__WHAT IS BEING ASKED__
Starting at the line with "Bertie (1093, 1535)" and ending at the line with "[combobox] (141, 151)", print exactly the lines of the entries below. Pictures do not belong in the copy.
________________________
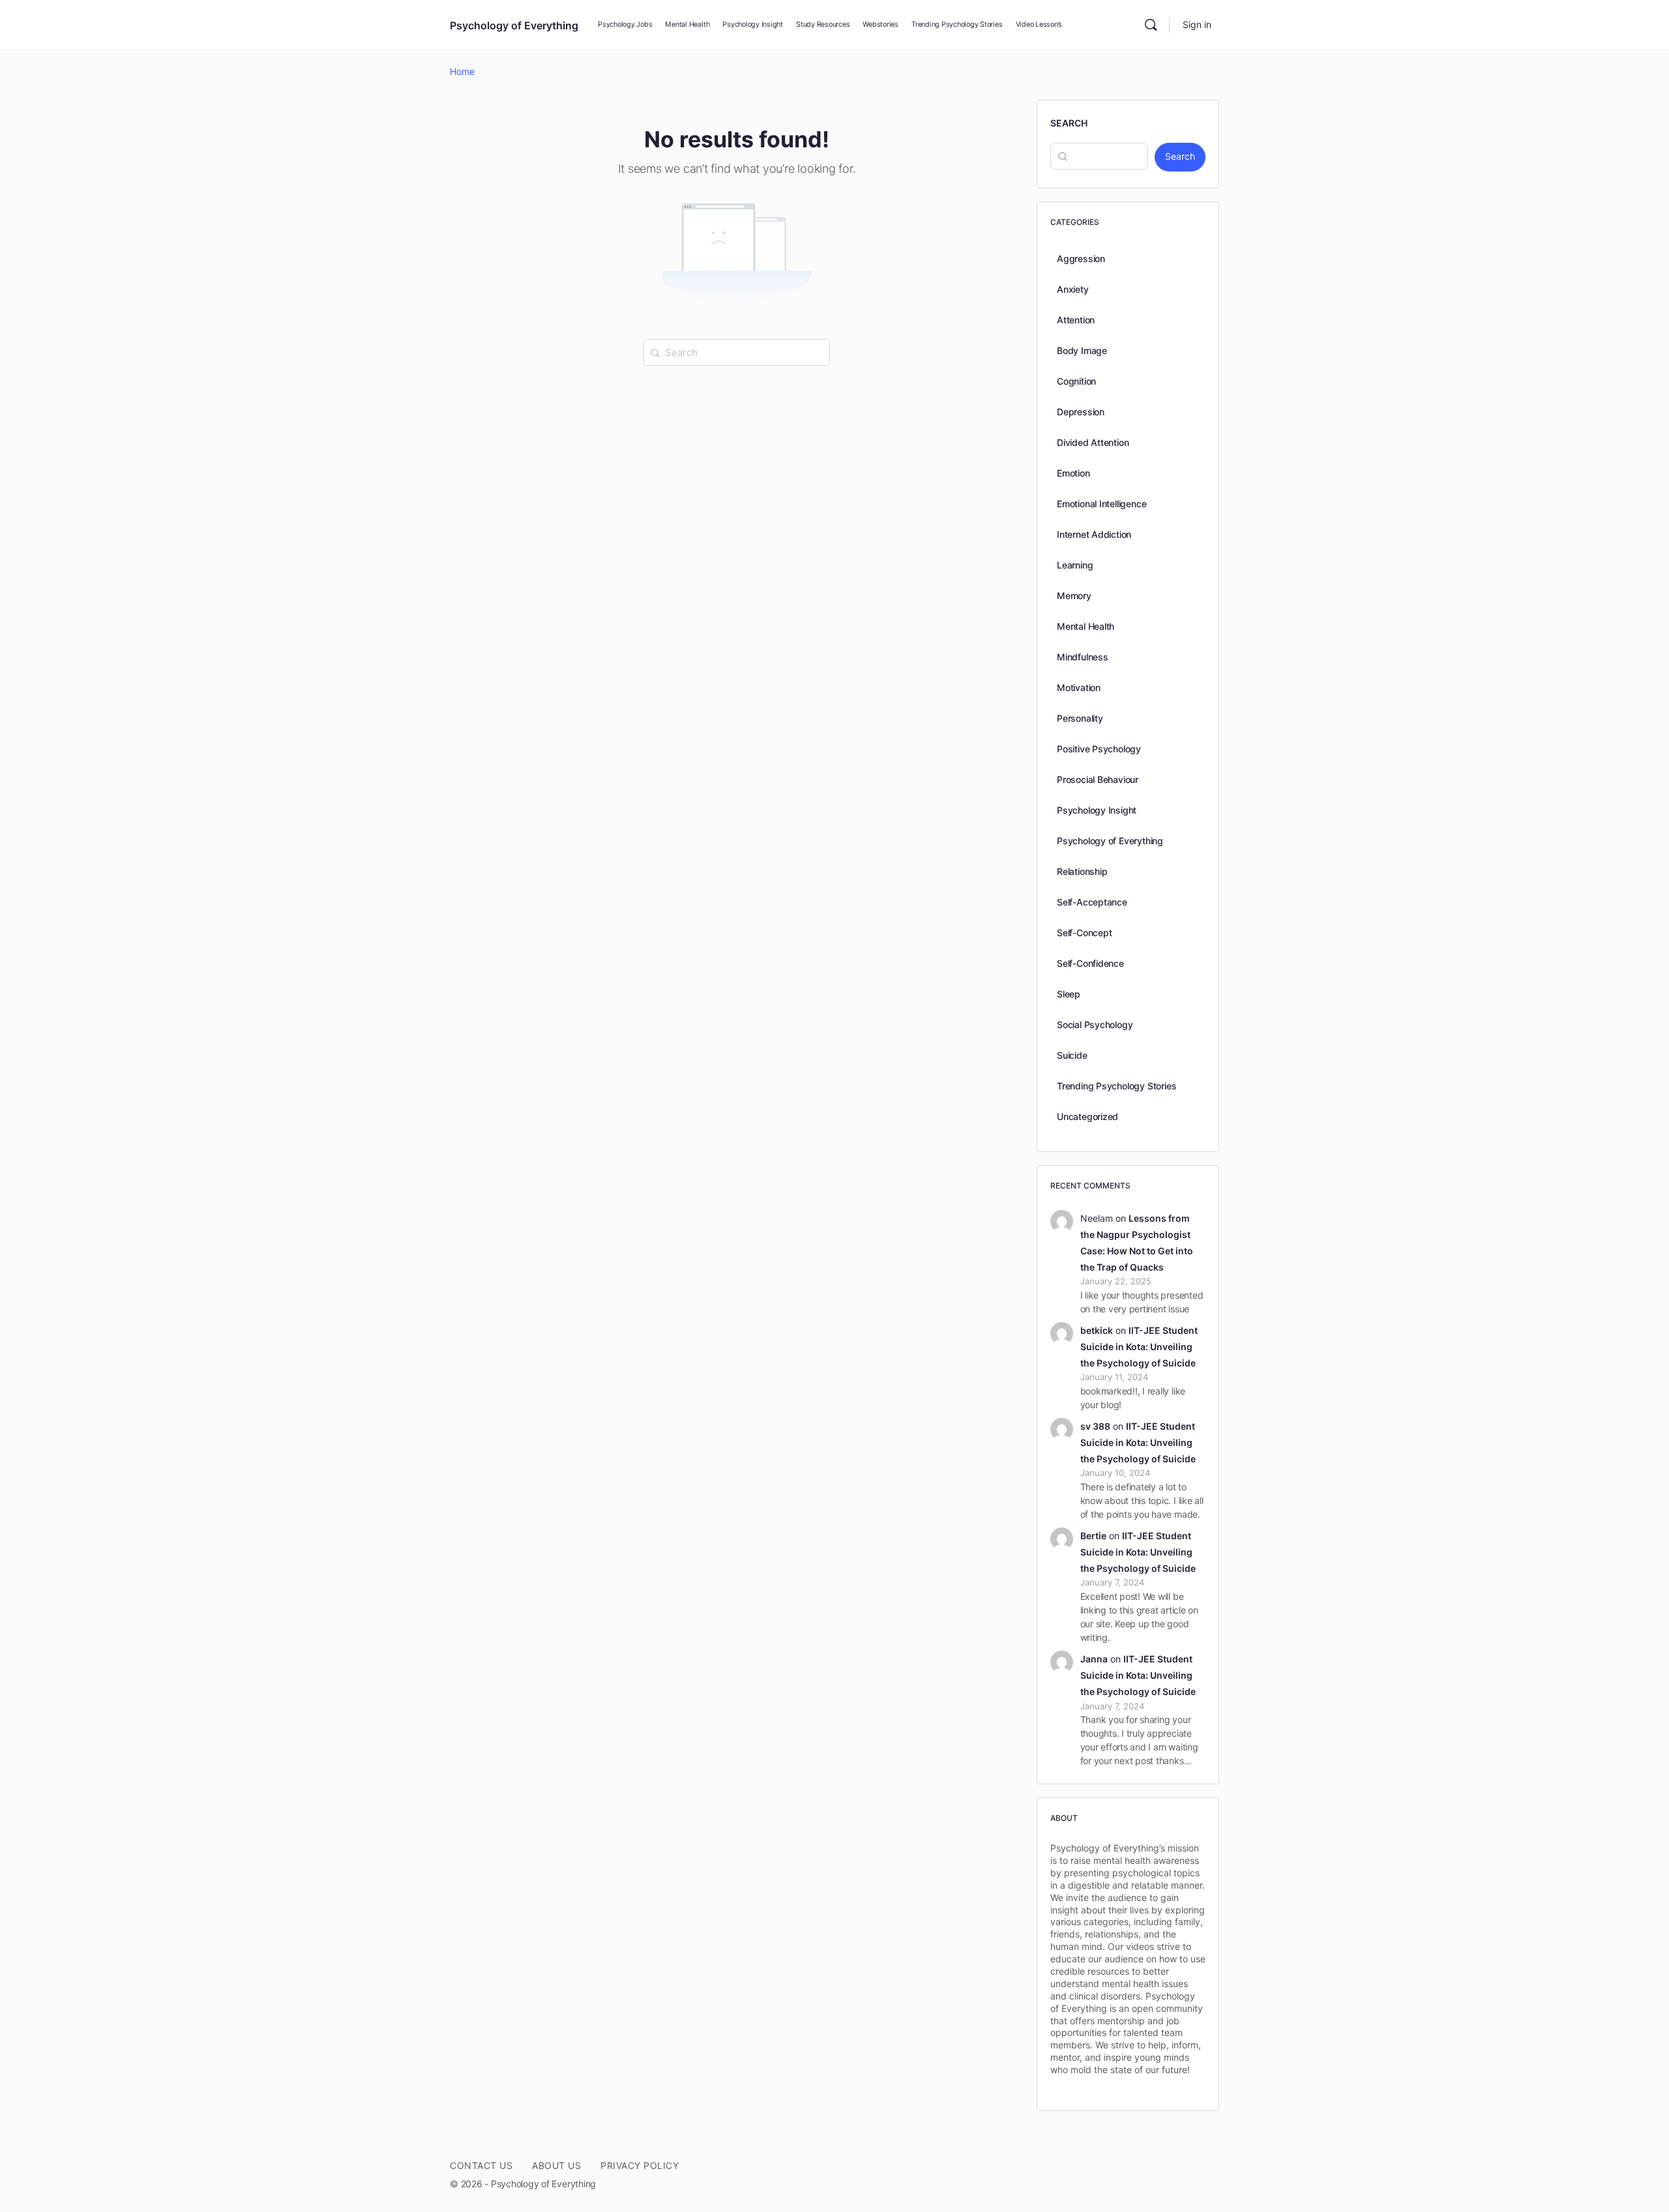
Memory (1074, 595)
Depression (1080, 411)
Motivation (1078, 687)
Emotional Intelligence (1101, 503)
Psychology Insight (1096, 810)
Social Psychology (1094, 1024)
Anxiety (1073, 289)
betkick (1096, 1330)
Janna (1094, 1658)
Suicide (1072, 1055)
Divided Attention (1093, 442)
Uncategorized (1087, 1116)
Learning (1075, 564)
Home (462, 71)
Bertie (1093, 1535)
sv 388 (1095, 1426)
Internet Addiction (1094, 534)
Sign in (1197, 24)
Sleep (1068, 993)
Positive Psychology (1099, 748)
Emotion (1073, 473)
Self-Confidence (1090, 963)
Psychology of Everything (514, 25)
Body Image (1082, 350)
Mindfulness (1082, 656)
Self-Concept (1084, 932)
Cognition (1076, 381)
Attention (1076, 319)
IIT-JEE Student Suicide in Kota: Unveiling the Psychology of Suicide (1139, 1346)
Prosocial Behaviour (1097, 779)
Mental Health (1085, 626)
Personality (1080, 718)
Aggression (1081, 258)
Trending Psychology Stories (1116, 1085)
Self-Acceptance (1092, 901)
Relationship (1082, 871)
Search (1068, 122)
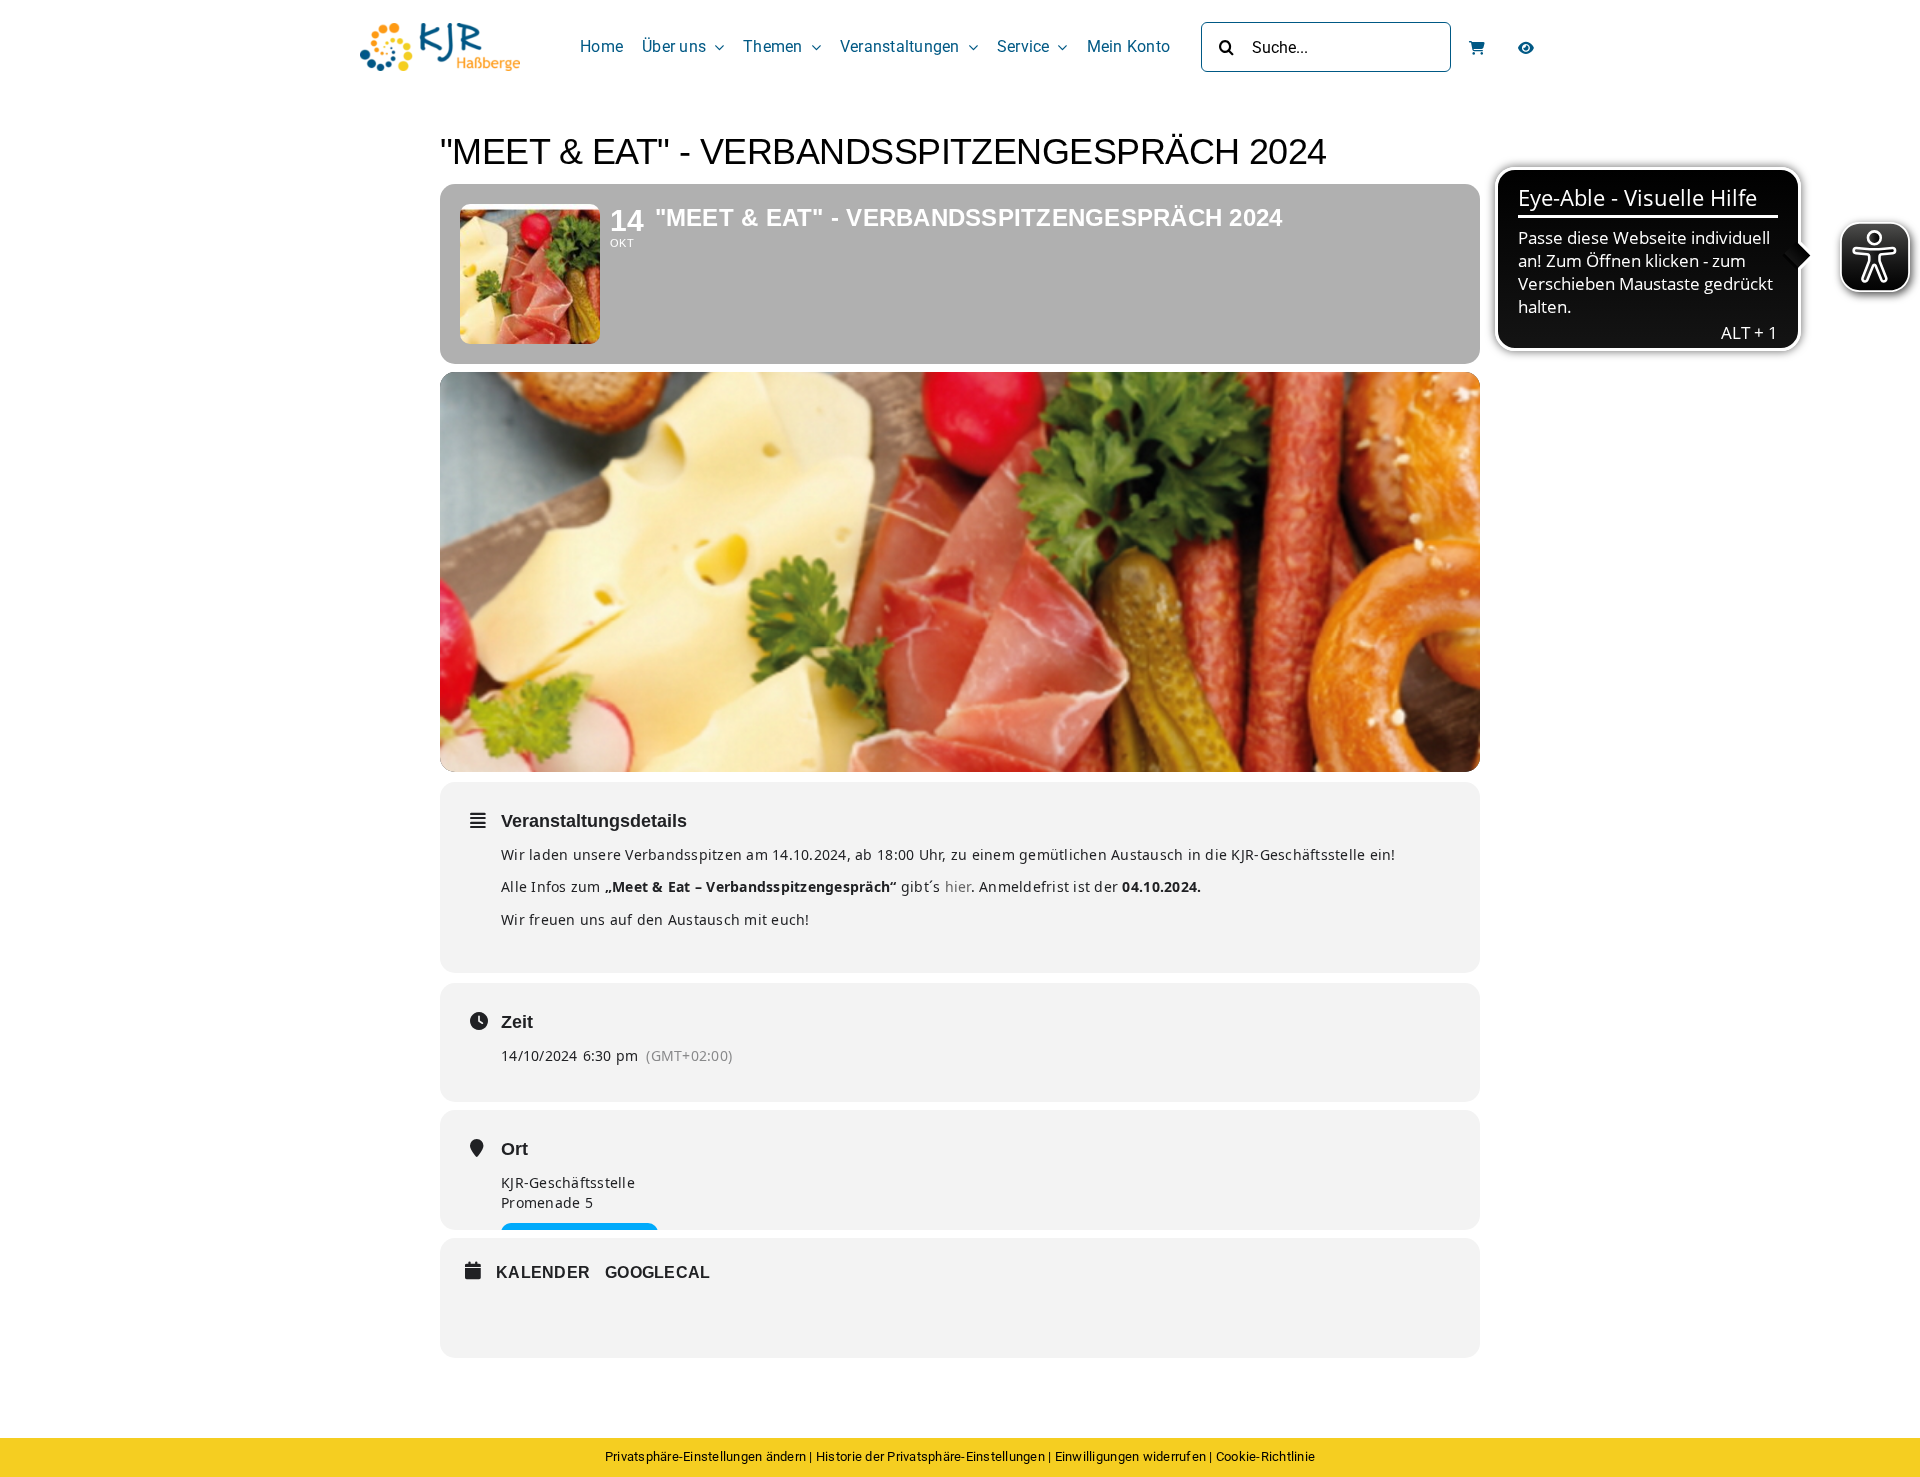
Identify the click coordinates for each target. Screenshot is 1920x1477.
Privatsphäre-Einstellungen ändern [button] (705, 1456)
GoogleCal (657, 1272)
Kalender (543, 1272)
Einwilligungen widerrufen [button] (1130, 1456)
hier (958, 886)
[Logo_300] (440, 31)
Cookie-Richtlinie (1265, 1456)
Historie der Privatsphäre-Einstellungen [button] (930, 1456)
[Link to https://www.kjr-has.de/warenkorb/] (1477, 48)
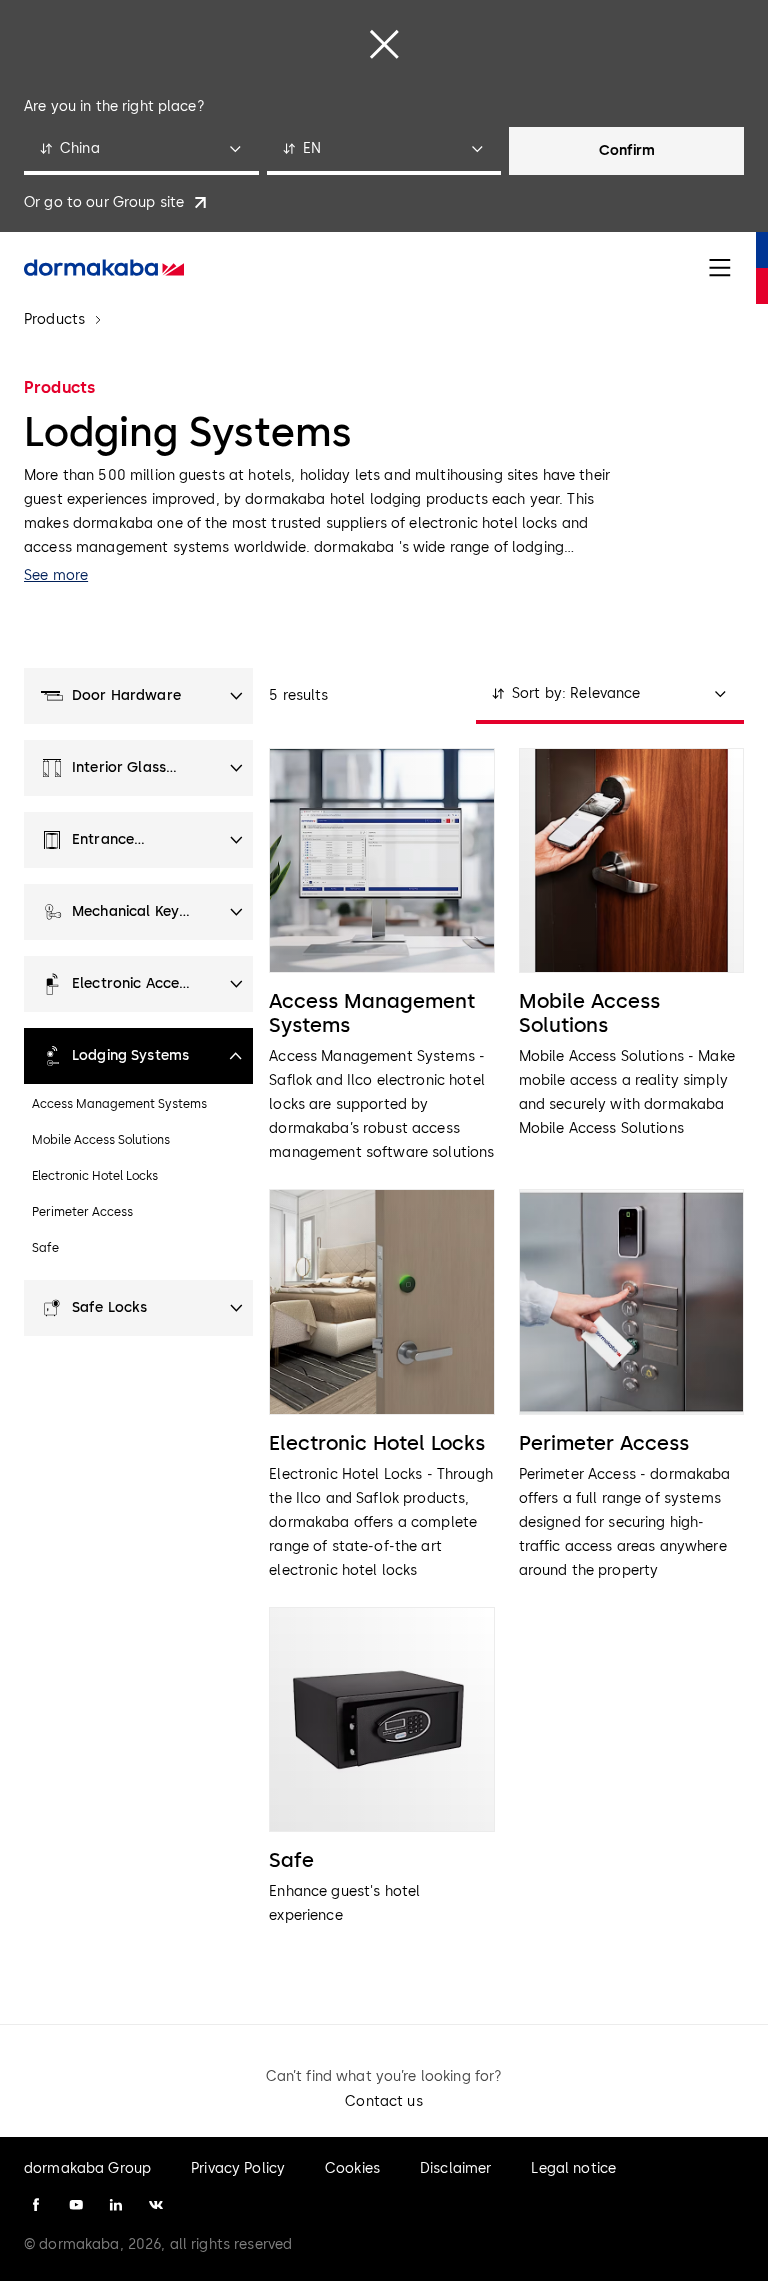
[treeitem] (138, 696)
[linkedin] (116, 2205)
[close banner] (384, 44)
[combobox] (141, 151)
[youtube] (76, 2205)
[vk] (156, 2205)
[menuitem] (104, 268)
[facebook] (36, 2205)
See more (56, 575)
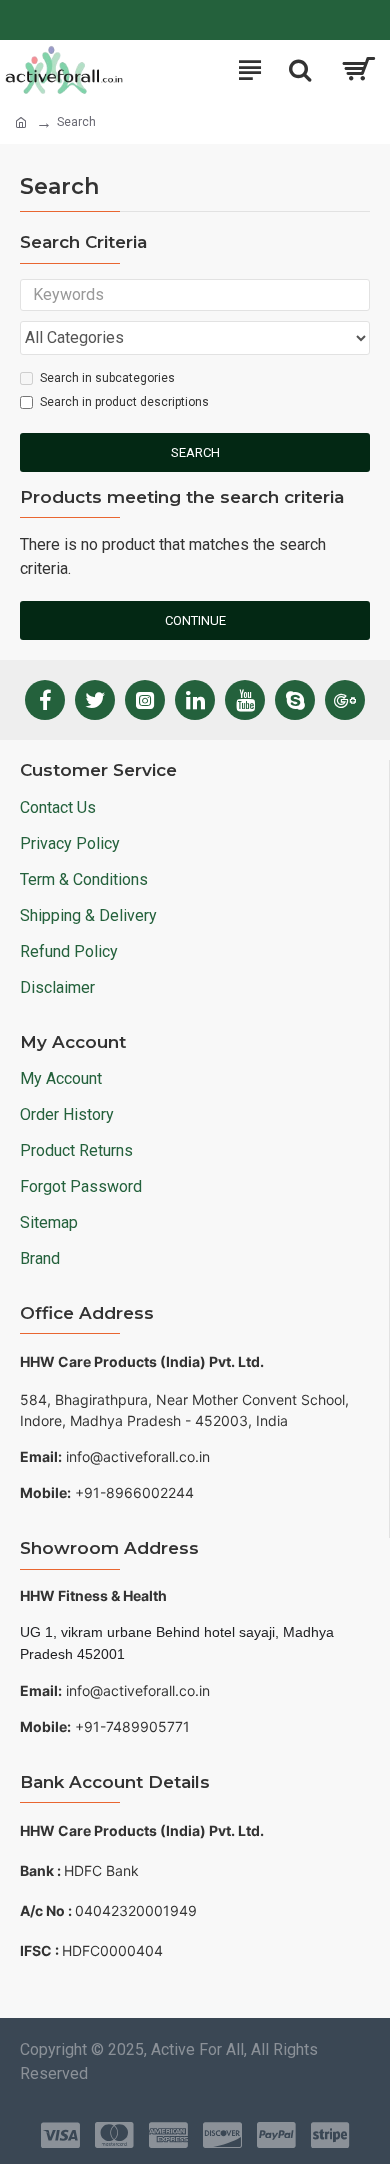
________________________
__TASK OUTPUT__
Bertie (1093, 1535)
sv 388 (1095, 1426)
Internet Addiction (1094, 534)
Sign in (1197, 24)
Sleep (1068, 993)
Positive Psychology (1099, 748)
Emotion (1073, 473)
Self-Confidence (1090, 963)
Psychology of Everything (514, 25)
Body Image (1082, 350)
Mindfulness (1082, 656)
Self-Concept (1084, 932)
Cognition (1076, 381)
Attention (1076, 319)
IIT-JEE Student Suicide in Kota: Unveiling the Psychology of Suicide (1139, 1346)
Prosocial Behaviour (1097, 779)
Mental Health (1085, 626)
Personality (1080, 718)
Aggression (1081, 258)
Trending Psychology Stories (1116, 1085)
Self-Acceptance (1092, 901)
Relationship (1082, 871)
Search (1068, 122)
Identify the click coordinates for each target. Screenshot is 1920x1477.
Privatsphäre-Einstellungen ändern [button] (705, 1456)
GoogleCal (657, 1272)
Kalender (543, 1272)
Einwilligungen widerrufen [button] (1130, 1456)
hier (958, 886)
[Logo_300] (440, 31)
Cookie-Richtlinie (1265, 1456)
Historie der Privatsphäre-Einstellungen [button] (930, 1456)
[Link to https://www.kjr-has.de/warenkorb/] (1477, 48)
[treeitem] (138, 696)
[linkedin] (116, 2205)
[close banner] (384, 44)
[combobox] (141, 151)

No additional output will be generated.